Side-one barnburner “House of Cats” rushes headlong through three blistering minutes of straight-ahead thrash, while the follow-up “Dog Girl” tumbles gently down a rabbit hole of tripped-up psych rock. Such is the nature of the entire album: It moves inexorably forward by a series of switchbacks, building a consistent soundscape that keeps the listener constantly anticipating the next left turn.

But tonight the immediate problem is the PA system. Whoever owned the last one that the space had no longer rehearses here, and without audible vocals it’s proving tricky to work out new approaches to some older tracks. Heavy Midgets have been together since 2011, but drummer Bren Hall joined the group in August 2012, and this is his first time playing much of the band’s earlier material.

A stopgap is employed: Guitarist Ian McQuary unearths a microphone from a supply closet and plugs it into a dilapidated amplifier. The vocals are distorted but discernable. Charlanne McCarthy, who alternates guitar, bass and vocal duties with John Graham, explains her vision for one of the revised songs: “It shouldn’t be as rock and roll. It should be more subtle.”

Graham sings a shift in the drum part for Hall while McQuary bemoans the cluttered feel of the group’s early recordings and encourages Hall to try new approaches to the rhythm. “The more space we can create with these [old songs] the better,” she says. After three or four run-throughs, the song is taut, performable. The band takes a break.

Daytime was warmer, but since sundown the mercury has fallen again, and outside, between the annex and the synagogue’s social hall, it’s brisk. The band discusses promotional materials. No one is too optimistic that shirts will be ready in time for Thursday’s show. There’s talk of band stickers from “a guy.” No one seems terribly excited about the band stickers.

I learn that a week-long tour tentatively planned for March — coinciding with Hall’s spring break from Virginia Commonwealth University — has been scrapped in favor of short, packed, weekend-long jaunts, in part because of members’ day jobs.

“We’re all working stiffs,” Graham says. The possibility of a summer tour isn’t out of the question, but nothing’s definite.

Talk turns to the band’s origins. Graham and McCarthy, both Woodbridge natives, vaguely knew of each other through mutual connections; McQuary and Hall came aboard by way of MySpace, Craigslist and being around.
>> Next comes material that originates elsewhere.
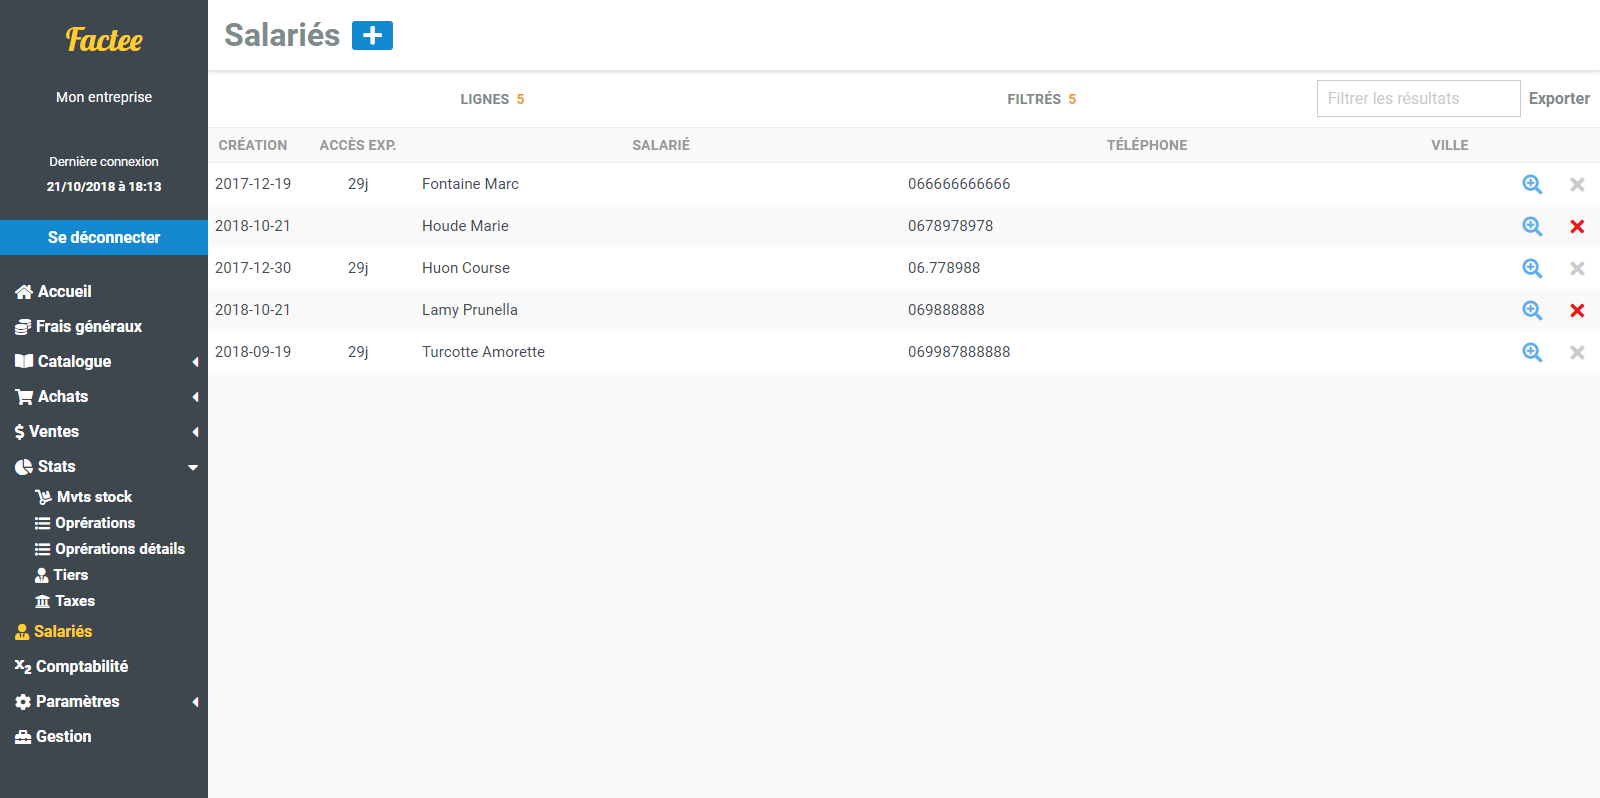The height and width of the screenshot is (798, 1600).
Task: Sort by the Salarié column header
Action: 660,145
Nearly three years of recording, playing and performing has cemented Heavy Midgets as focal points in the lives of its members. “Being in the band has definitely made me more aggressive,” McCarthy acknowledges. “Not mean, but I think I was a fairly meek person before.”

“This band definitely gives me purpose,” Graham says.

Back in the practice space, the band redoubles its efforts reworking old material. Graham expresses concern to me: “You’re writing about the new album, but we’re playing all these old songs.”

But the group’s dedication to retooling material is revealing. You get the impression that Heavy Midgets are uncomfortable with stagnation — that the creative process, in their hands, presents as a kind of forward momentum.

If “Super King,” with all its sonic twists and turns, is the end result, then this rehearsal offers a uniquely trenchant glimpse into the inner workings of the band — a relatively young quartet with an increasingly mature sound, whose guiding principle seems to be constant change. S


Heavy Midgets perform Feb. 12 at Balliceaux and March 5 at Sound of Music studio.